- What the exercise asks
Rewrite each of the lines below, changing "comment" to "reply" and leaving everything else as it is. Omit the pictures from your answer.
───── Material for this task ─────
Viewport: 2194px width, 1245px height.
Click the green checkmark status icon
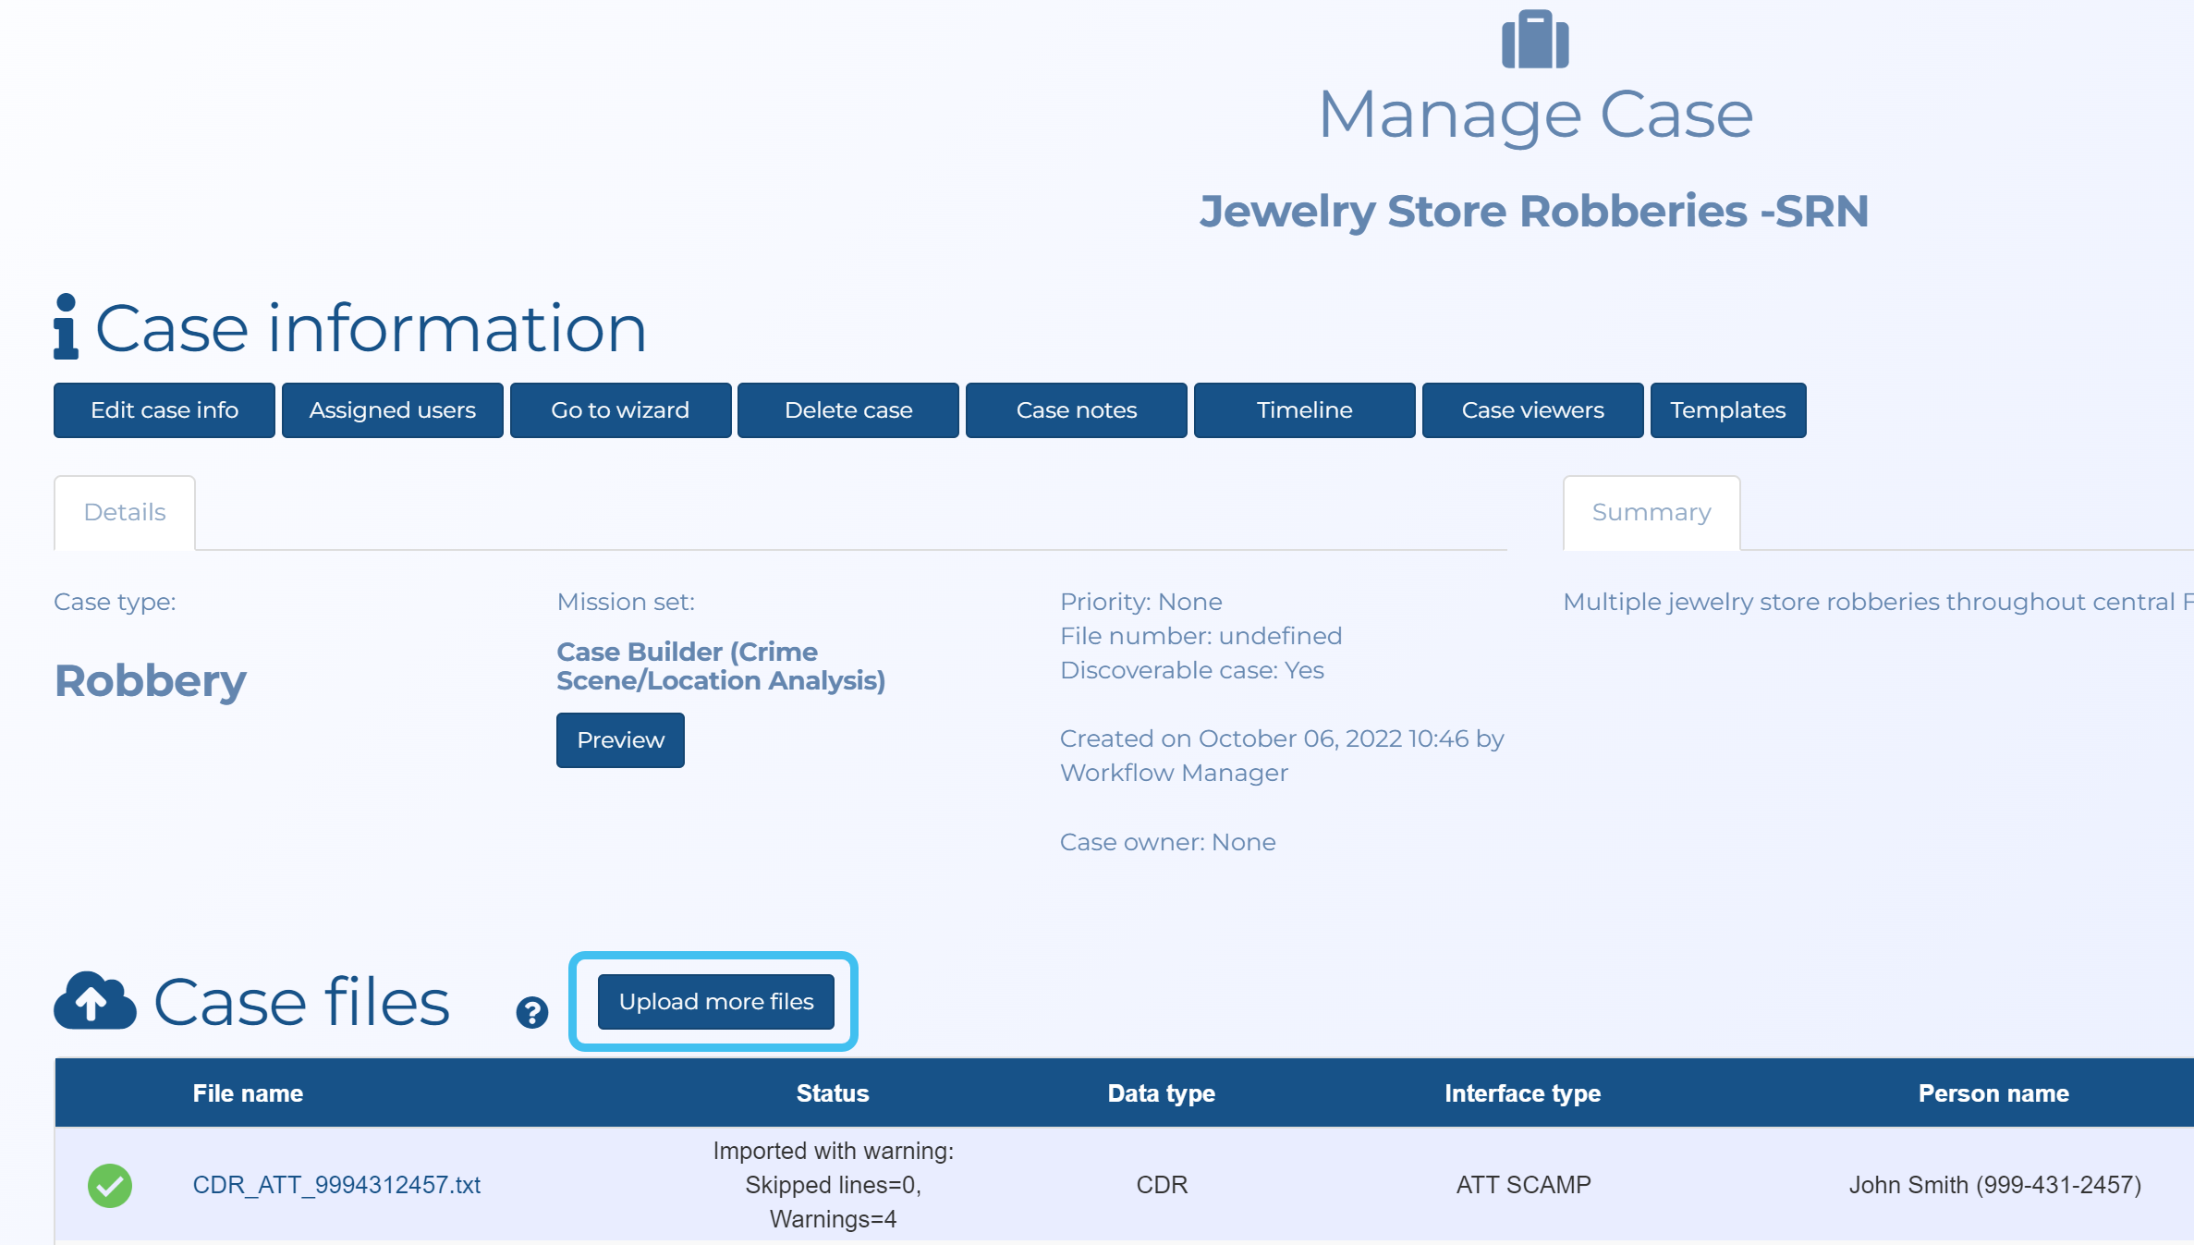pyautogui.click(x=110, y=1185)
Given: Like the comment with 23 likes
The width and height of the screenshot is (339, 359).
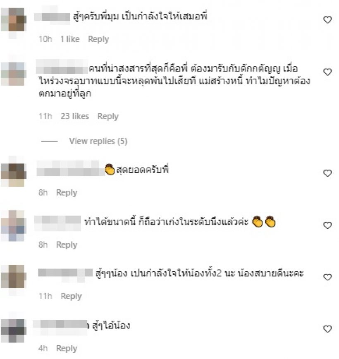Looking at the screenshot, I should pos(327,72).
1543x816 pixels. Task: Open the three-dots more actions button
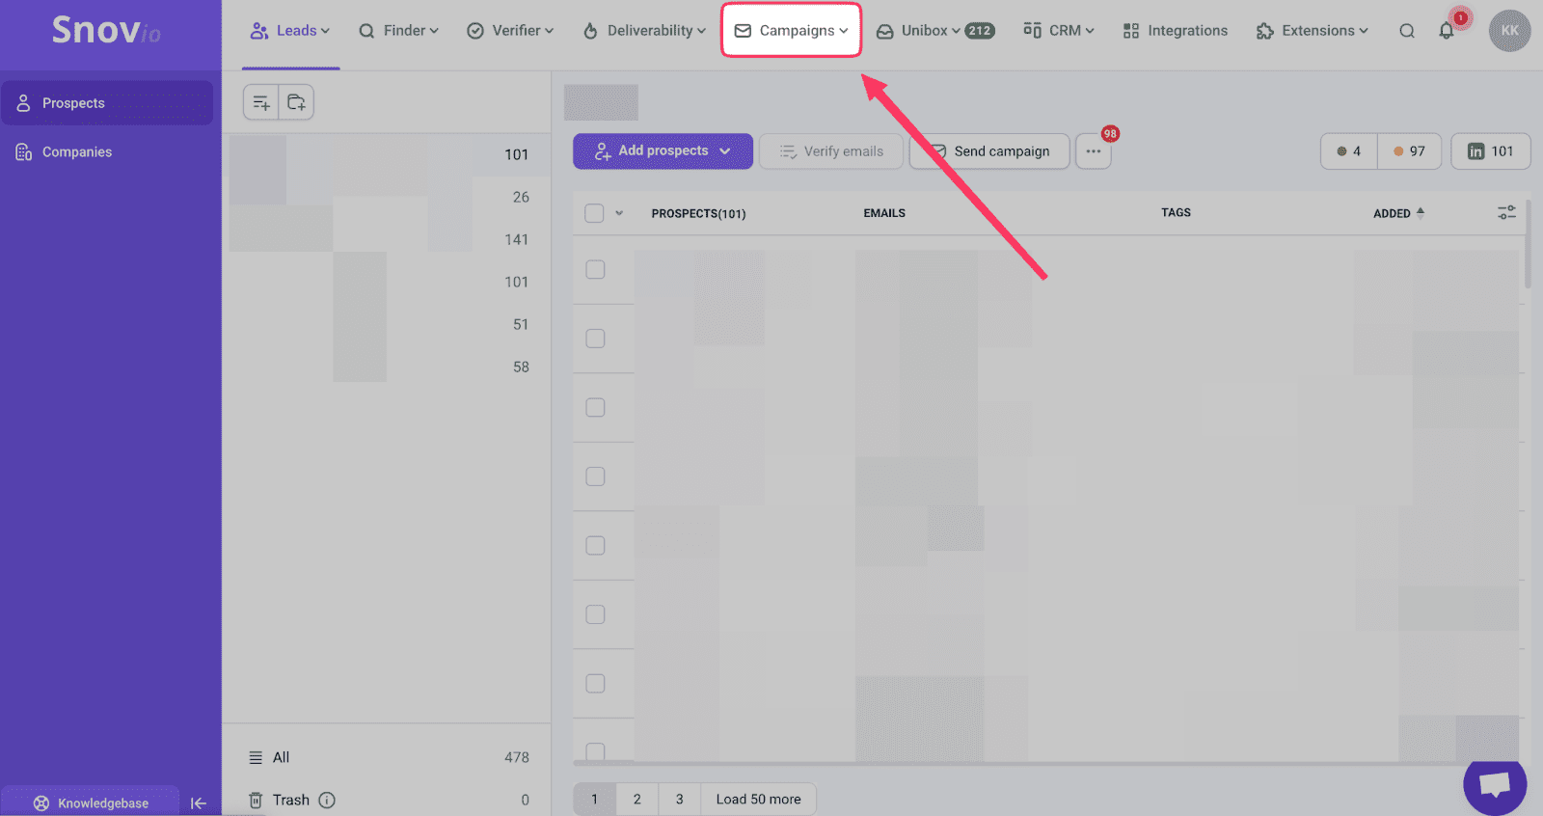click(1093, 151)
─────
- Complete answer
Viewport: 2194px width, 1245px height.
Click the green checkmark status icon
pyautogui.click(x=110, y=1185)
Given: Like the reply with 23 likes
The width and height of the screenshot is (339, 359).
Looking at the screenshot, I should pos(327,72).
1543x816 pixels. Task: Open the three-dots more actions button
click(1093, 151)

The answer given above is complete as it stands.